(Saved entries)
----

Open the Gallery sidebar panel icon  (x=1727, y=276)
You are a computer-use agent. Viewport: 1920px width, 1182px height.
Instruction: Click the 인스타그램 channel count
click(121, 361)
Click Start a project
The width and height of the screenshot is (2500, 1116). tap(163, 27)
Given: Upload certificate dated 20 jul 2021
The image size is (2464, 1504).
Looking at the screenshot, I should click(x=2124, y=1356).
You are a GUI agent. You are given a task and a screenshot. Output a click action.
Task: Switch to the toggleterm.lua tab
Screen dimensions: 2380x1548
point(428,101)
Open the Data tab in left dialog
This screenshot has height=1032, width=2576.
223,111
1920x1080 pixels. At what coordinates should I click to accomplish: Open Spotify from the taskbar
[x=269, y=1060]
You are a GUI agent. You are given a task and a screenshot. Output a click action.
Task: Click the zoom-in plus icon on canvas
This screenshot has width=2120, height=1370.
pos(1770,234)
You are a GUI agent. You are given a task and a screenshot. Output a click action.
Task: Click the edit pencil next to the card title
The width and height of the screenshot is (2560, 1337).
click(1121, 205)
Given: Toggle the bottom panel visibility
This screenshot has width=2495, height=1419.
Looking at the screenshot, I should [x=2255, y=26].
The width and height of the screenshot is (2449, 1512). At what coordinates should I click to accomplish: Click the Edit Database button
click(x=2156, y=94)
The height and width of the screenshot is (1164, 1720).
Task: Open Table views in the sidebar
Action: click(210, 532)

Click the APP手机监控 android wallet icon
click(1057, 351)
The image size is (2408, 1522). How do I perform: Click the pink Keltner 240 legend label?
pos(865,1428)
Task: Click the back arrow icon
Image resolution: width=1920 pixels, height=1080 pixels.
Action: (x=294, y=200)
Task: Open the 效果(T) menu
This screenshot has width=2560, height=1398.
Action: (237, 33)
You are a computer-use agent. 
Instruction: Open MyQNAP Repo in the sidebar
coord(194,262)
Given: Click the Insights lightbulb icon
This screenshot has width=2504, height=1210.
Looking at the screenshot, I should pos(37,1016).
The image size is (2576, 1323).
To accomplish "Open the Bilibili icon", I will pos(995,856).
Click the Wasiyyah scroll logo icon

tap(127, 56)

----

WHAT YOU SHOULD DO:
Every entry needs to be retyped exactly.

ANSWER SPACE:
Open the Gallery sidebar panel icon  (x=1727, y=276)
You are a computer-use agent. Viewport: 1920px width, 1182px height.
Instruction: Click the 인스타그램 channel count
click(121, 361)
Click Start a project
The width and height of the screenshot is (2500, 1116). tap(163, 27)
Given: Upload certificate dated 20 jul 2021
The image size is (2464, 1504).
Looking at the screenshot, I should click(x=2124, y=1356).
You are a GUI agent. You are given a task and a screenshot. Output a click action.
Task: Switch to the toggleterm.lua tab
Screen dimensions: 2380x1548
point(428,101)
Open the Data tab in left dialog
This screenshot has height=1032, width=2576.
223,111
1920x1080 pixels. At what coordinates should I click to accomplish: Open Spotify from the taskbar
[x=269, y=1060]
You are a GUI agent. You are given a task and a screenshot. Output a click action.
Task: Click the zoom-in plus icon on canvas
This screenshot has width=2120, height=1370.
pos(1770,234)
You are a GUI agent. You are given a task and a screenshot. Output a click action.
Task: Click the edit pencil next to the card title
The width and height of the screenshot is (2560, 1337).
click(1121, 205)
Given: Toggle the bottom panel visibility
This screenshot has width=2495, height=1419.
Looking at the screenshot, I should [x=2255, y=26].
The width and height of the screenshot is (2449, 1512). At what coordinates should I click to accomplish: Click the Edit Database button
click(x=2156, y=94)
The height and width of the screenshot is (1164, 1720).
Task: Open Table views in the sidebar
Action: click(210, 532)

Click the APP手机监控 android wallet icon
click(1057, 351)
The image size is (2408, 1522). How do I perform: Click the pink Keltner 240 legend label?
pos(865,1428)
Task: Click the back arrow icon
Image resolution: width=1920 pixels, height=1080 pixels.
Action: (x=294, y=200)
Task: Open the 效果(T) menu
This screenshot has width=2560, height=1398.
Action: (237, 33)
You are a computer-use agent. 
Instruction: Open MyQNAP Repo in the sidebar
coord(194,262)
Given: Click the Insights lightbulb icon
This screenshot has width=2504, height=1210.
Looking at the screenshot, I should pos(37,1016).
The image size is (2576, 1323).
To accomplish "Open the Bilibili icon", I will pos(995,856).
Click the Wasiyyah scroll logo icon

tap(127, 56)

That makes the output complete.